Dans la première affaire, il s’agissait du sort d’une décision prise en assemblée extraordinaire en faveur de l’augmenter le capital social d’une SAS, par émission de nouvelles actions et corrélativement suppression du droit préférentiel de souscription des associés en vue de réserver la souscription de l’augmentation de capital à la société président la société. Rien d’anormal en soi sauf les dispositions des statuts qui, dans leur article 17, prévoyaient :
« les décisions collectives des associés sont adoptées à la majorité du tiers des droits de vote des associés, présents ou représentés, habilités à prendre part au vote considéré. »
La cour d’appel avait considéré que cette décision, ayant recueilli le tiers des droits de vote des associés présents ou représentés, avait été adoptée en conformité avec la majorité édictée par les statuts.
La haute juridiction va casser cet arrêt en énonçant que la liberté des statuts d’une SAS « trouve sa limite dans la nécessité d’instituer une règle d’adoption des résolutions soumises à l’examen collectif des associés qui permette de départager ses partisans et ses adversaires » (sic) et d’ajouter, « les résolutions d’une SAS ne peuvent être adoptées par un nombre de voix inférieur à la majorité simple des votes exprimés. » .
Certes la clause des statuts pouvait paraître surprenante, mais elle n’en constituait pas moins la règle choisie librement par les parties comme la loi le leur permettait. Des droits de vote multiples en faveur du groupe de la société présidente eussent été peut être plus efficaces.
Dans la seconde affaire, il s’agissait de la révocation d’un directeur général de ses fonctions. Ce dirigeant faisait valoir que la révocation était intervenue sans juste motif et dans conditions brutales et vexatoires.
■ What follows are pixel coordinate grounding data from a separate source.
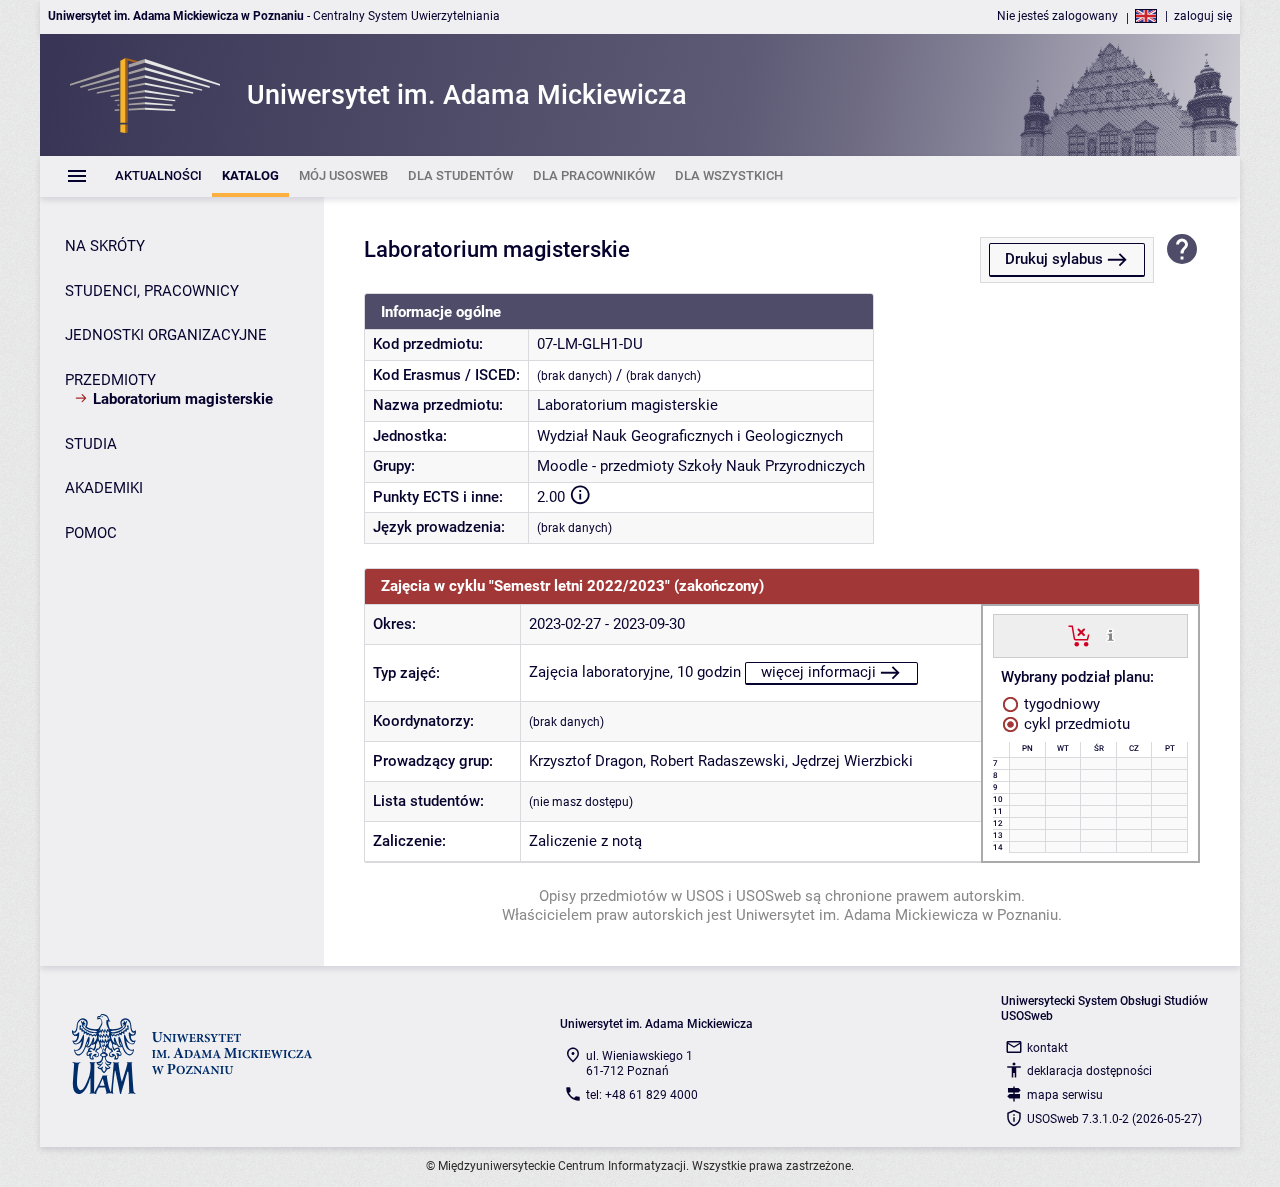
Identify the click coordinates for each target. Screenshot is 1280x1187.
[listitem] (158, 176)
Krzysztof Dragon (586, 761)
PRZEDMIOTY (110, 380)
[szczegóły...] (1110, 635)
Les statuts de la SAS ne subordonnaient pas la révocation du dirigeant à l’existence de telles conditions.
La cour confirmait en faisant ressortir que la circonstance de l’inexistence de faute ne signifiait pas que la révocation soit intervenue dans des conditions brutales et vexatoires. Dans son recours en cassation, le directeur général en question maintenait « qu’en l’absence de mention statutaire dispensant la société de justifier d’un motif pour procéder à la révocation du dirigeant, la révocation ne peut intervenir que pour un juste motif. »
La Cour n’a pas suivi cette voie et a rejeté le pourvoi. Elle a confirmé la position de la cour d’appel puisque les dispositions des statuts (Art. 18) n’exigeaient pas de conditions. Ces dispositions stipulaient juste que les dirigeants autres que le Président « sont révocables à tout moment par l’associé unique ou, en cas de pluralité d’associés, par l’assemblée générale ordinaire des associés sur proposition du président ».